I feel like there is some contingent of people who are really bent on downplaying the achievements of AI as of late. Its objectively insane, yet somehow every discussion is still sprinkled with some form of "It told me 8x8=60 so I closed the window and never used it again"
True, but the problem is that they never know. They don't interact with the real world and have no way of verifying their training data's accuracy. Perhaps they could assign a confidence level to their response? But then, if they assign a response a high confidence level and produce an incorrect answer, it will compound their failure. Not only were they wrong, but they vouched for their wrong answer.
Google search was incredibly valuable immediately even if most links could have been rubbish. I can't say the same with the current LLMs
It is an incredible achievement that LLMs produce human-like output (e.g., wouldn't know if a gpt bot answers me unless we are discussing a topic where precision/accuracy are important)

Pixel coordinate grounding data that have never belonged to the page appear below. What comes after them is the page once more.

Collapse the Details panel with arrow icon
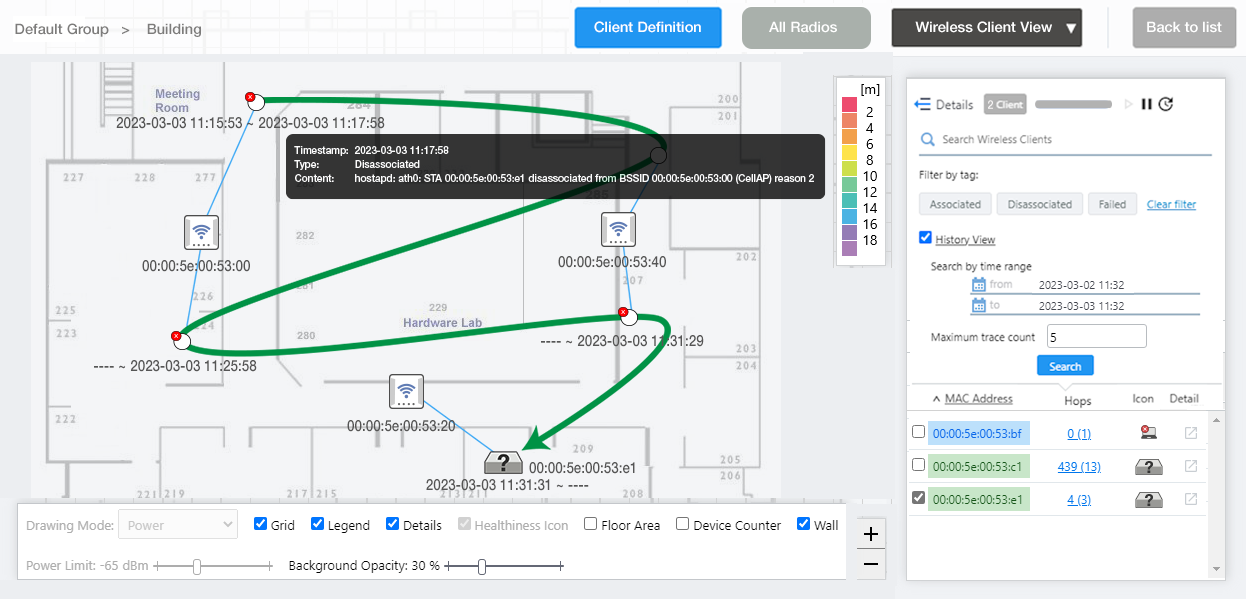 (x=922, y=105)
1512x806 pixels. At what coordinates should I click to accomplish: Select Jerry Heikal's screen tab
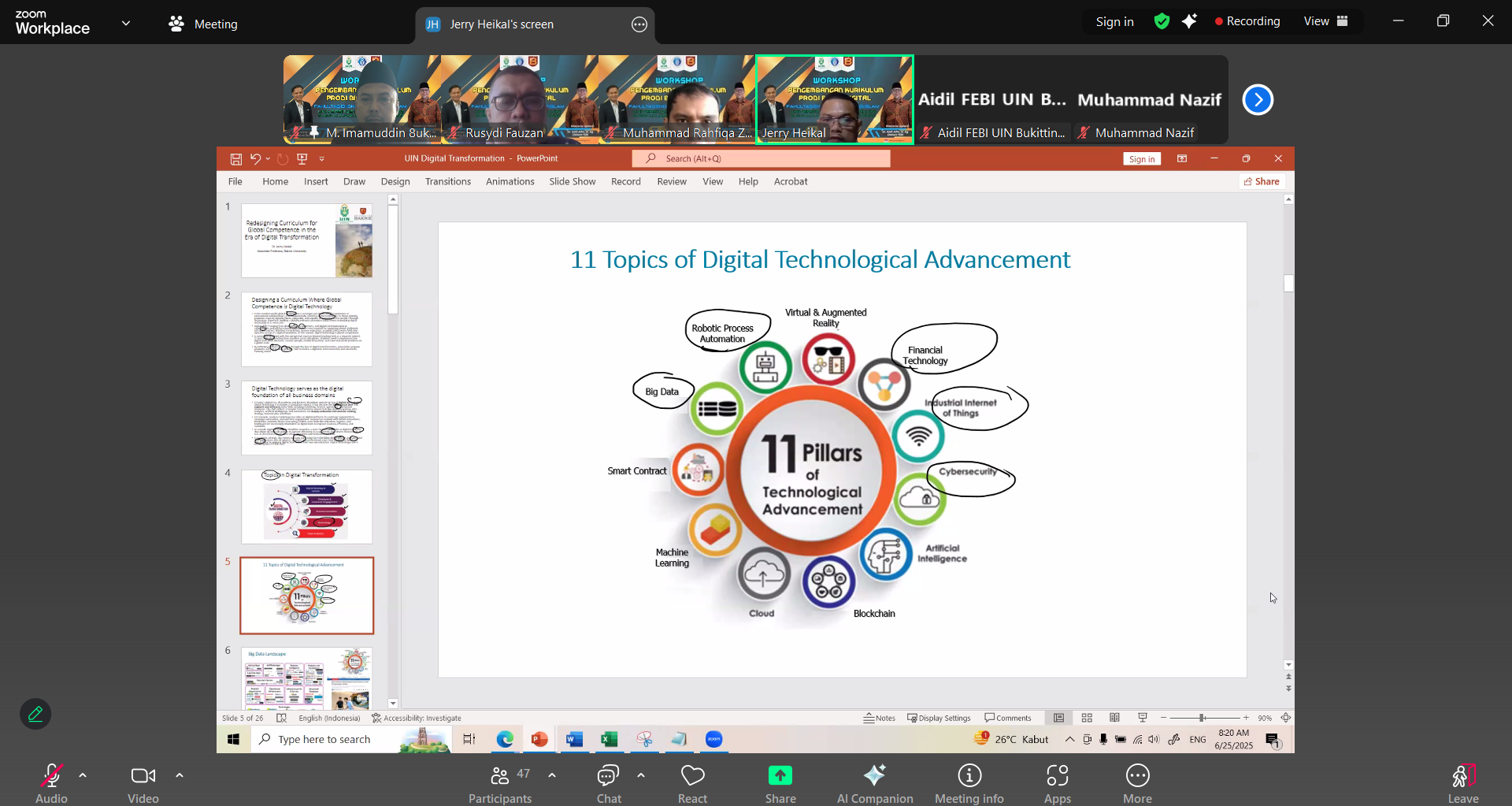point(501,24)
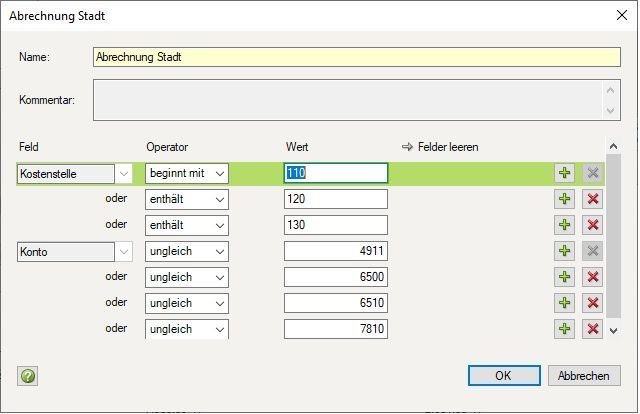Delete the row with value 6500
Image resolution: width=640 pixels, height=414 pixels.
click(x=593, y=277)
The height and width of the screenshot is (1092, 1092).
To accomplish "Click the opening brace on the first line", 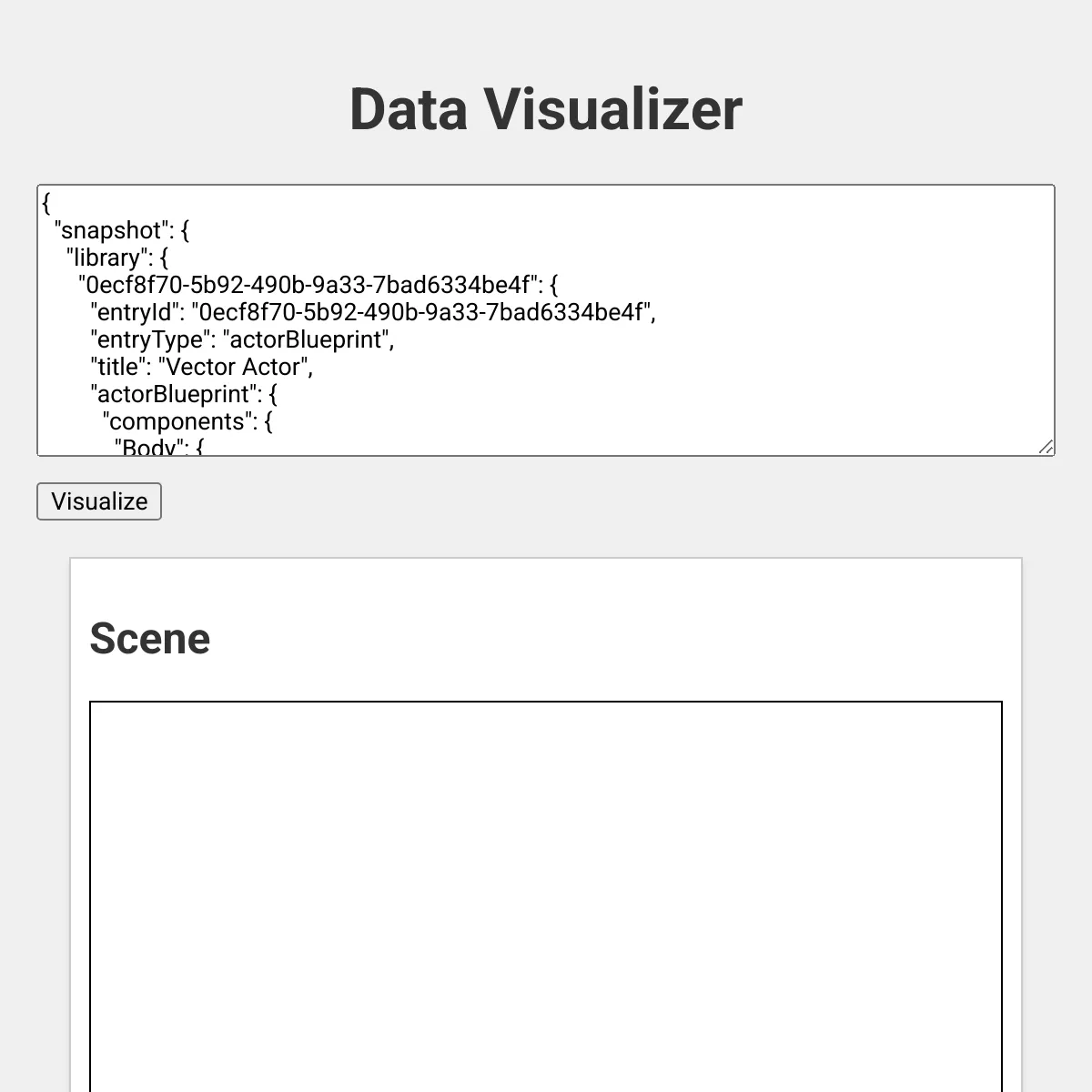I will tap(46, 203).
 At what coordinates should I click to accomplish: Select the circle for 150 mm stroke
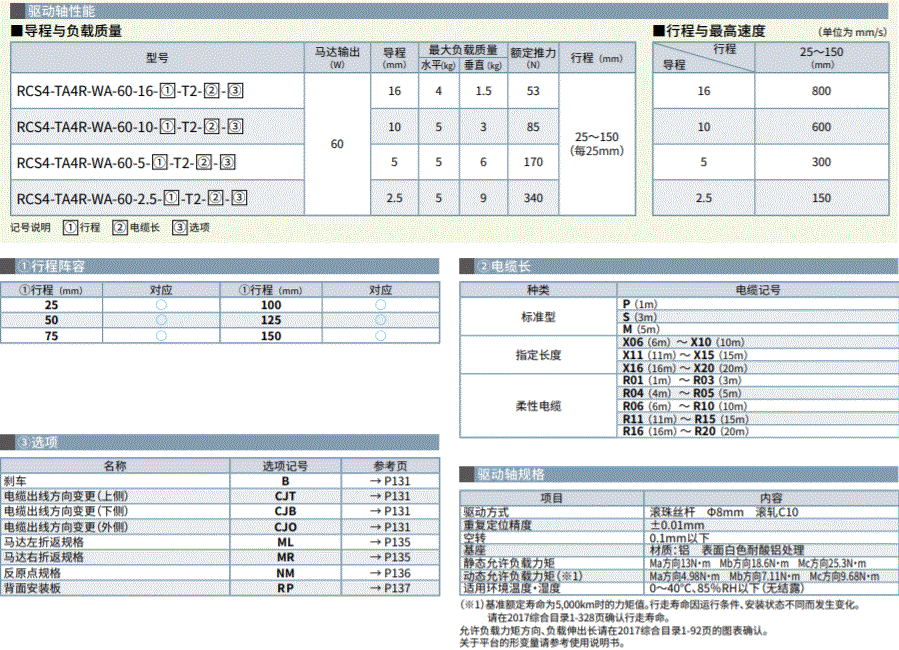coord(380,337)
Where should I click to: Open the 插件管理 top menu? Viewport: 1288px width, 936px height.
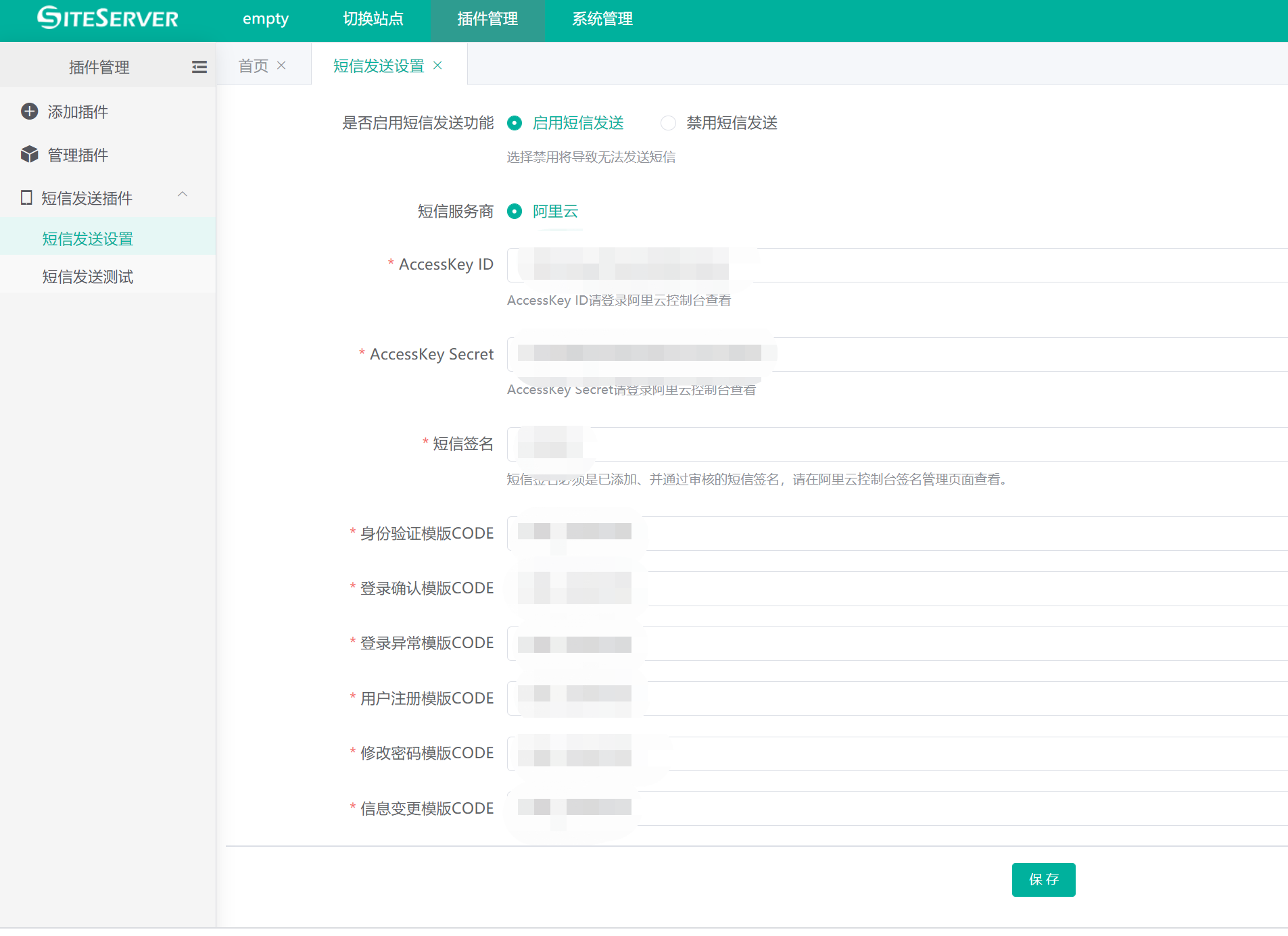[487, 19]
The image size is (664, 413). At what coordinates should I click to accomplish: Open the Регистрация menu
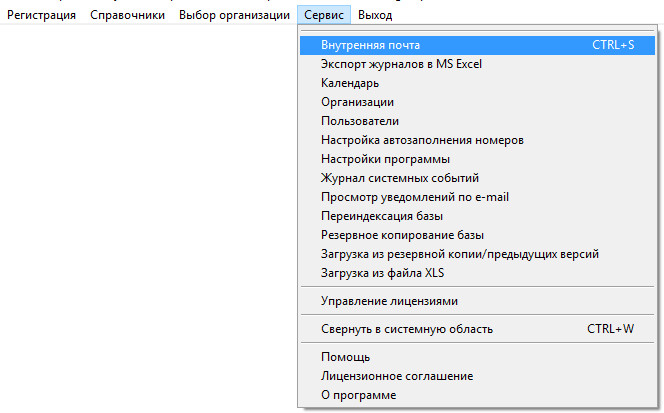41,16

but they hallucinate (they are confident BS-generators).
The hype is that LLMs can solve any problem and replace humans (jobs). It is not so.
It may depend on what you do but I find it is easier/faster to do the work myself then to spot and fix [a possibly subtle] error in AI output. Though some of the specific things will improve in time and you can find tasks where AI is useful even today.
I don't see how the models can improve for general tasks (AGI) without being existential threat to humans (not just jobs).